Watson walks into Holmes's breakfast-room, where Sherlock Holmes is having breakfast. Watson examines a walking stick which a visitor, James Mortimer, had left behind the night before, after finding nobody there to receive him. Mortimer's name is engraved into the stick.
Though his back is turned to Watson, Holmes sees his friend through the reflection in his coffee-pot. He surprises Watson by addressing him, and then asks him to deduce the character of James Mortimer from his stick.

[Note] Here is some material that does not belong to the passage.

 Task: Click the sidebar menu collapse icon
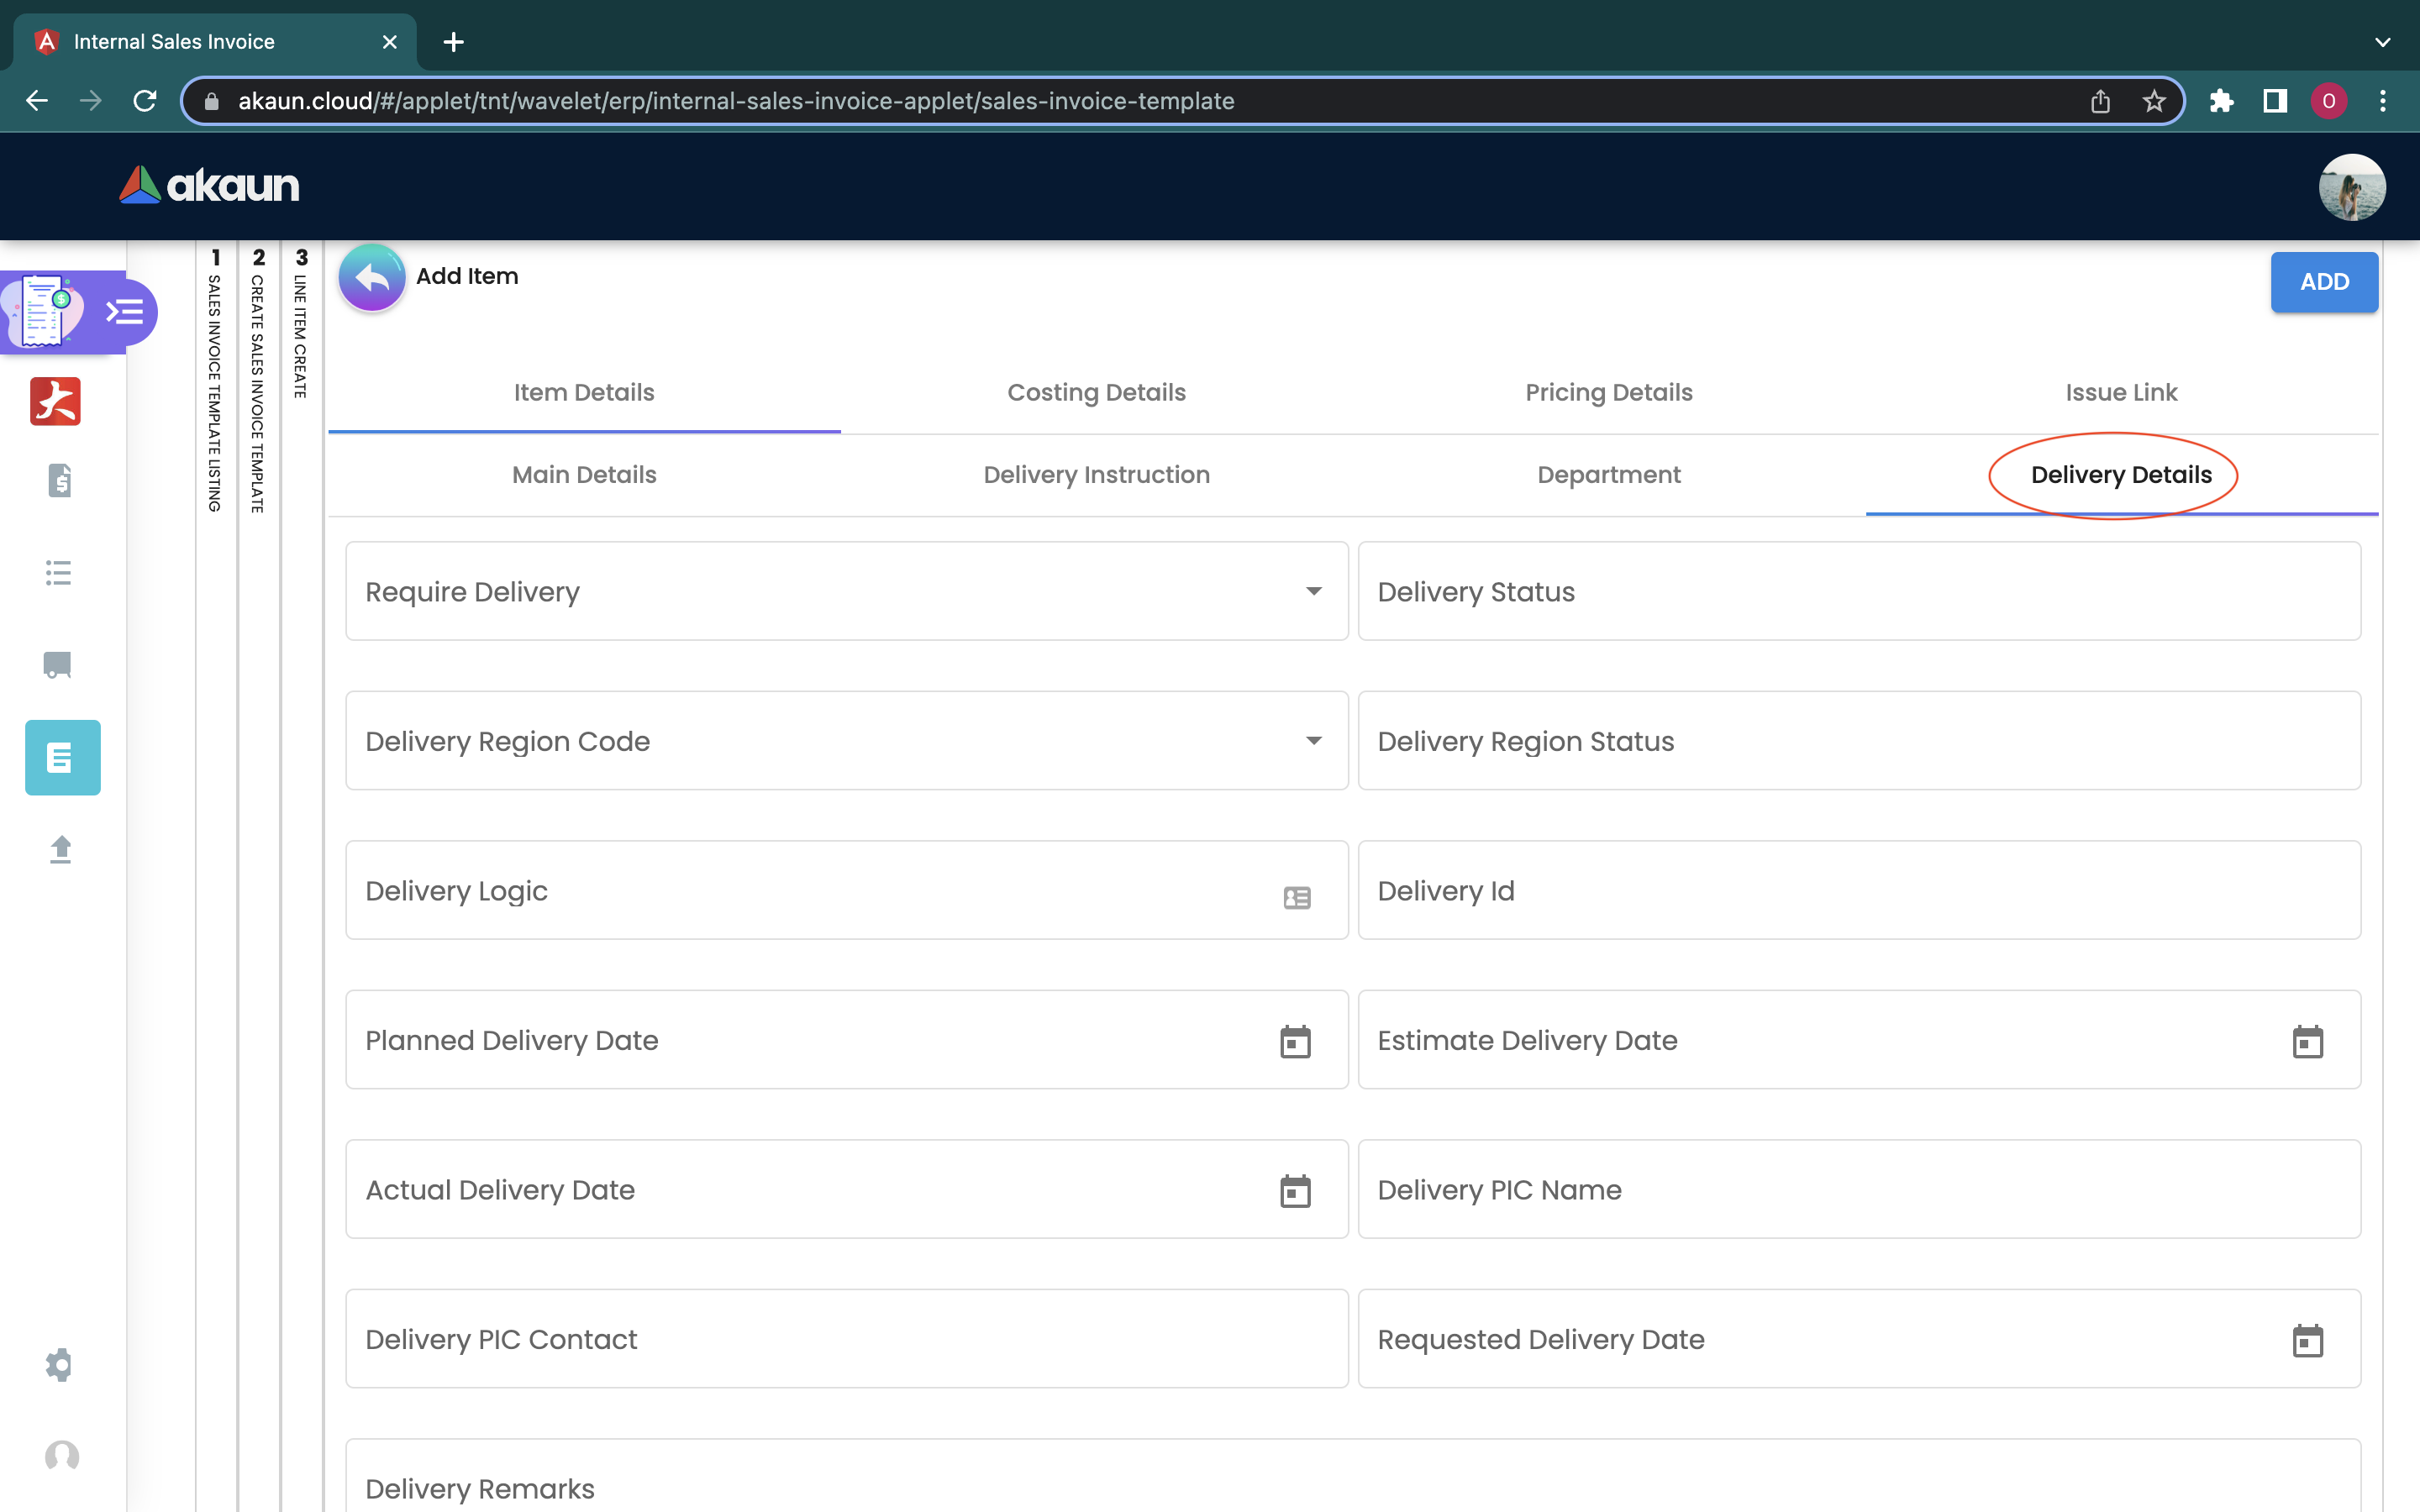tap(125, 312)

Based on the stick, Watson believes that Dr. Mortimer is an elderly, well-respected doctor who lives in the country. He further deduces that Mortimer has received this stick as a gift from a hunting club.
Holmes initially compliments Watson's detective skills, but then clarifies that he is only complimenting the way that Watson has stimulated his own thought process. Holmes examines the stick himself, and concludes that Mortimer received the stick as a gift from a hospital, rather than from a hunting club. He deduces that Mortimer was a student at this hospital, not a physician, and that he must therefore be young, not old. Further, he believes that Mortimer has withdrawn from a town hospital to begin his own practice in the country. He adds that Mortimer must be absent-minded, amiable, unambitious and a dog owner.
Astonished, Watson looks in his Medical Dictionary for public information about Mortimer. The book confirms that Mortimer is a young man who studied as Charing Cross Hospital. Holmes begins to explain how he deduced that Mortimer owned a dog, but sees a dog from his window and realizes that Dr. Mortimer has now returned to pay them a visit.
Dr. Mortimer enters, and Watson describes him as a tall, thin man with bad posture, and dressed in a messy manner. Relieved that he left the stick there and did not lose it, Dr. Mortimer reveals that he received it not on the occasion of leaving Charing Cross, but for his wedding.
First, Dr. Mortimer notes that he had heard of Holmes through his reputation for solving difficult problems. Strangely, Dr. Mortimer then compliments the shape of Holmes's skull, and tells him that it would be an "ornament to any anthropological museum" (143). He explains that he studies skull shapes.
Holmes asks why Dr. Mortimer has called on him, and Mortimer tells him that he has a most serious and extraordinary problem.